Keywords
gluteal reconstruction - musculocutaneous flap - pedicle flap - post oncological defect
Introduction
Patients with multiple chronic discharging sinus in the perianal region rarely present
with squamous cell carcinoma in the gluteal region. Worldwide there have been around
65 cases reported which are mostly attributed to Crohn’s disease. The post-excisional
defects of these patients are generally vast and require large flaps to reconstruct.
Discussion
When defects of the gluteal and sacral region include the entire anatomical site (entire
gluteus or sacral region), the reconstruction becomes complex. The etiology of such
complex defects are mainly pressure sores and posttumor excision defects. The occurrence
of carcinoma in patients with perianal fistula is around 0.7%[1] in patients with Crohn’s disease. According to the authors, the incidence of carcinoma,
especially a squamous type in non–Crohn’s disease is hardly mentioned in the literature.

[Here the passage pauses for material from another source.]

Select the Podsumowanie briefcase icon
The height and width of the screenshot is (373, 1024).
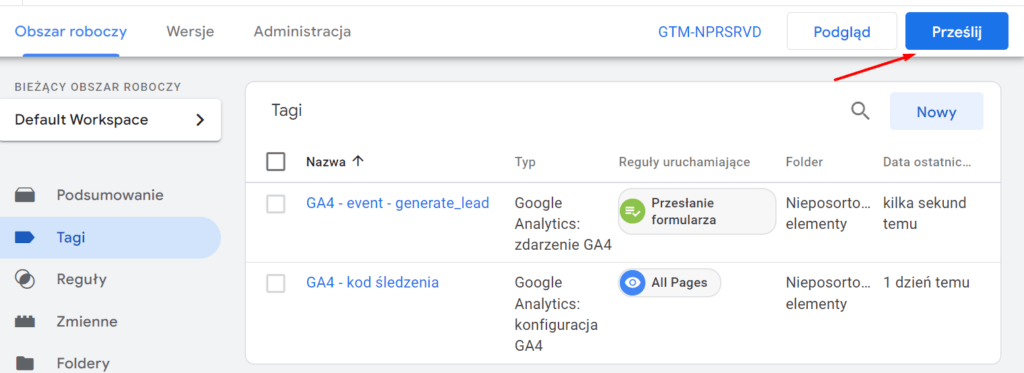(x=25, y=195)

The primary intention of this article is to reveal the occurrence of such rare malignancies
in patients with simple chronic perianal fistulas within a short span of time. One
of the reasons for the occurrence of such malignant transformation can be chronic
irritation[2] due to the continuous effluent bathing the external skin region from the fistulous
tract.
The flaps that have been utilized commonly for gluteal defects are tensor fascia lata[3] and anterolateral thigh[4] pedicled flap. The inferior gluteal thigh flaps are traditionally suggested to resurface
ischial and trochanteric ulcers[5] and rarely used in resurfacing a part of the gluteal region.[6] The flaps are sensate as the branches of the posterior femoral cutaneous nerves
are in close proximity to the descending branch of the IGA.[7] Low-back defects have also been addressed with latissimus dorsi flaps by increasing
the reach using vein grafts.[8] The other options for a large gluteal defect are a free tissue transfer[9] in the form of anterolateral thigh, latissimus dorsi flap, transverse rectus abdominis
myocutaneous (TRAM), IGA free flap, and deep inferior epigastric artery perforator
flaps.
The use of extended IGA flap incorporating the inferior fibers of gluteus maximus
had been earlier used for obliteration of a pelvic defect.[10] In the article, the author has detached the inferior fibers from both the origin
and insertion to increase the reach of the flap. The current article is novel in the
following ways:
-
The authors have only detached the gluteus maximus insertion partially to keep the
rest of the muscle function intact.
-
The compound flap has been used in total gluteal reconstruction, as well as sacral
reconstruction.
-
The flap design has been used in V–Y pattern for the first time for this particular
defect.
Conclusion
The conjoint inferior gluteal artery flap can be a good flap option for reconstructing
huge gluteal defects. The V–Y design also is technically good for covering such huge
dimensions. The added step of detaching the inferior fibers of gluteus maximus provides
extra advancement of the flap up to the iliac crest.